◆ THINGS TO DO:
[A] Translate this sentence from the text about patterns in an LED into Spanish: "In some embodiments, one (or more) patterns cover the entire area of an interface."
[B] Using the text about patterns in an LED, decide whether each statement agrees with it. Answer yes or no for each, and quote the deciding words from the text.
(i) A light coupling layer may be formed on the emission window of the LED.
(ii) Patterns can only be placed at the emission window of the LED.
(iii) Average feature size is one pattern characteristic that can contribute significantly to light extraction.
[C] According to the text about patterns in an LED, what are guided modes?

In some embodiments, at least one pattern has a periodicity on the order of about 2 times the average feature size. As used herein, the above-mentioned periodicity refers to the length of the unit cell along at least one dimension in a periodic pattern, but in cases 10 where a pattern is not periodic, average nearest neighbor distance can be similarly used to characterize a pattern.

In the embodiment illustrated in FIG. 1b, the patterns are located at the emission window 112 of the LED and are patterned into the n-doped layer(s) 106, but it should be understood that the pattern(s) may be present at any other interface within the LED, including interfaces between two layers within the device. For example, an interface may be formed between two layers; or, between one layer and the surroundings (e.g., atmosphere or another structure mounted on the aforementioned layer). In some embodiments, one or more patterns can be located at a buried interface (e.g., at an interface between two layers) within the LED stack, or one or more patterns can be present on any other layer disposed over the n-doped layer(s).

As shown in FIG. 2 a light coupling layer 200 may be formed on the emission window 112 of LED 100. Light coupling layer 200 may include an input region (not labeled), an output window 212 and a side wall(s) 216 defined by the input and output window. As described further below, a first pattern 113 may be formed on the emission window 112 and a second pattern 213 may be formed on a different surface, such as the input region of light coupling layer 200, wherein interface 217 is formed.

In some embodiments, one (or more) patterns cover the entire area of an interface. In other embodiments, one (or more) of the patterns cover only a portion of an interface. In embodiments in which the pattern(s) cover only a portion of the interface, it may be preferable that at least a portion of the emitted light passes through both patterns.

The above-noted pattern characteristics can be selected to produce emitted light having desired properties. Pattern characteristics that can contribute significantly to light extraction include average feature size and pattern density (e.g., which can be related to the nearest neighbor distance between features, or periodicity for periodic patterns).

A pattern with suitable feature sizes on an interface (e.g., having an average feature size less than about 5 times, or less than about 2 times, the peak wavelength of the emitted light) can create a dielectric function which varies spatially along the interface. It is believed that this dielectric function variation can alter the density of radiation modes (i.e., light modes that emerge from surface) and guided modes (i.e., light modes that are confined within a multi-layer stack) within the LED. This alteration in the density of radiation modes and guided modes within the LED can result in some light (that would otherwise be emitted into guided modes in the absence of the pattern) to be scattered (e.g., Bragg scattered) into modes that can leak into radiation modes.

◆ COLLECTED MATERIAL:
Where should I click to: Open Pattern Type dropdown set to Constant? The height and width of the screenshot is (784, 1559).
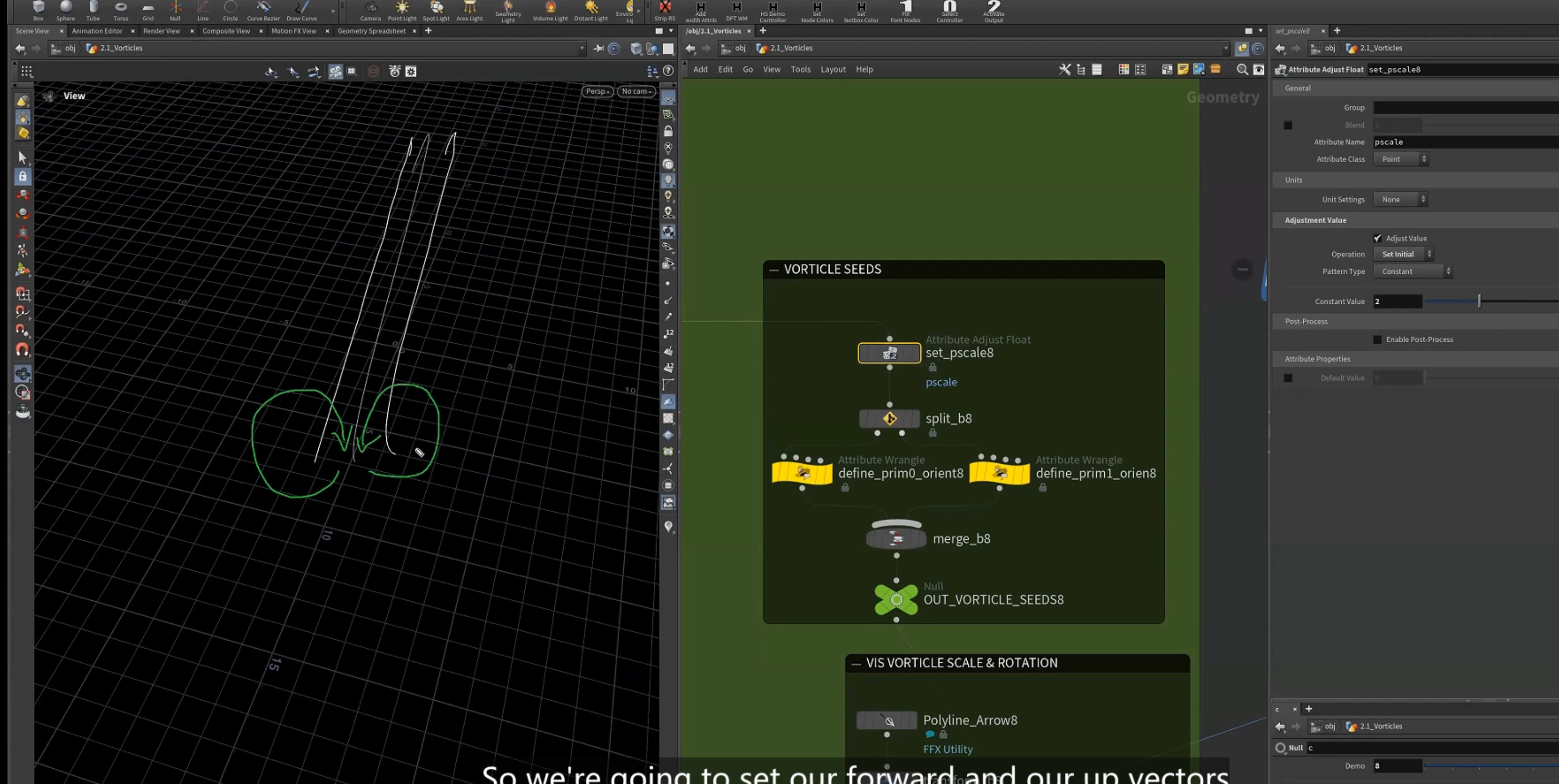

◆ OUTPUTS BY TASK:
[A] En algunas realizaciones, uno (o más) patrones cubren toda el área de una interfaz.

[B]
(i) Yes: "a light coupling layer 200 may be formed on the emission window 112 of LED 100"
(ii) No: "the pattern(s) may be present at any other interface within the LED"
(iii) Yes: "Pattern characteristics that can contribute significantly to light extraction include average feature size and pattern density"

[C] Light modes that are confined within a multi-layer stack.